Meno di mezz’ora dove riff incisivi come proiettili e cambi di tempo rozzi e martellanti sapientemente alternati si susseguono senza sosta rendendo questo breve periodo di ascolto all’insegna dell’estasi sonora più annichilente assolutamente godibile, dall’inizio sino alla fine. Si dà inizio alle danze con una fucilata della durata di poche decine di secondi, “We’re Calling You Out” e si termina con l’hardcore ‘straight in your face’ di “Drown”.

“Grindcore” è la sintesi ed estasi perfetta in versione 2015 di questo genere, la potenza decisa e bastarda del muro di caos sonoro sprigionata dai nostri eroi è, in ogni brano, semplicemente impressionante. Ed è davvero difficile trovare il brano migliore perché il disco mostra i muscoli fino al suo ultimo secondo di esistenza musicale. Intendiamoci, rispetto a pietre miliari come “Scum” e compagnia anarcoide di cui gli stessi Nasum (la cui influenza si erge prepotentemente sulle tracce come un ammaliante fantasma senza per questo mai portare il suono dei nostri nei ranghi delle band fotocopia) ne fecero a loro tempo ampiamente parte, non vi è nulla di nuovo sotto il sole ma con un titolo del genere di certo non ci si voleva porre questo obiettivo!
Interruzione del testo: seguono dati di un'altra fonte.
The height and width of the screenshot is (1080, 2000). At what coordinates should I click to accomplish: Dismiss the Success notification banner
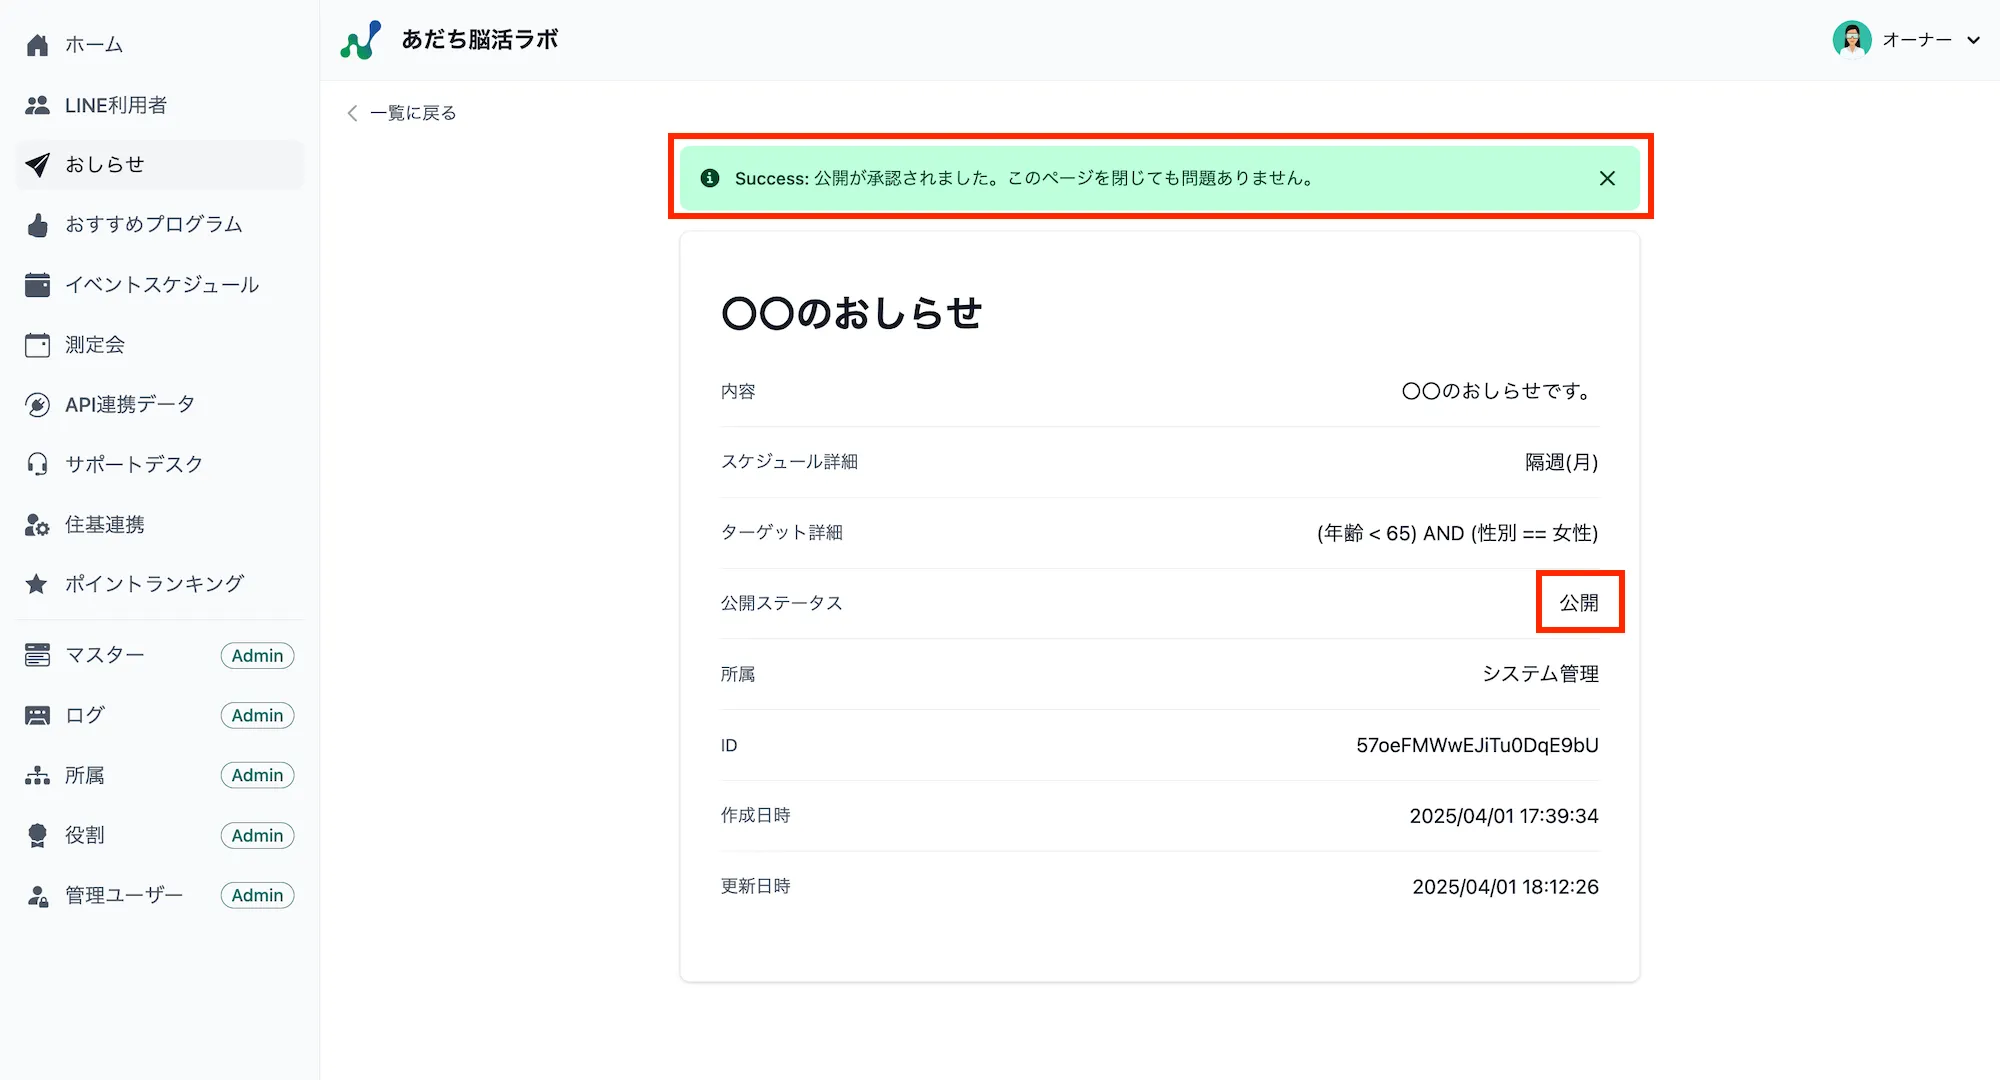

“Grindcore” ha il merito non indifferente di rappresentare una boccata di purezza all’interno del suo genere, essendo capace di dimostrare al mondo come sia possibile essere convincenti rimanendo appunto puri, senza quindi ficcare a forza nel contesto della roba poco affine con la sola pretesa di voler mostrare a tutti i costi al pubblico di essere originali (tipo le derivazioni jazz, ma queste sono altre storie). Quindi, lasciate spazio a questi nuovi maestri della rabbia incontaminata. Onore e supporto, in onore di coloro che riescono ancora a tenere alto quello stendardo raffigurante lo spirito della ribellione più estrema.

Per chi scrive, uno dei dischi dell’anno, semplicemente perfetto sia per i grindster incalliti che per i novizi del genere.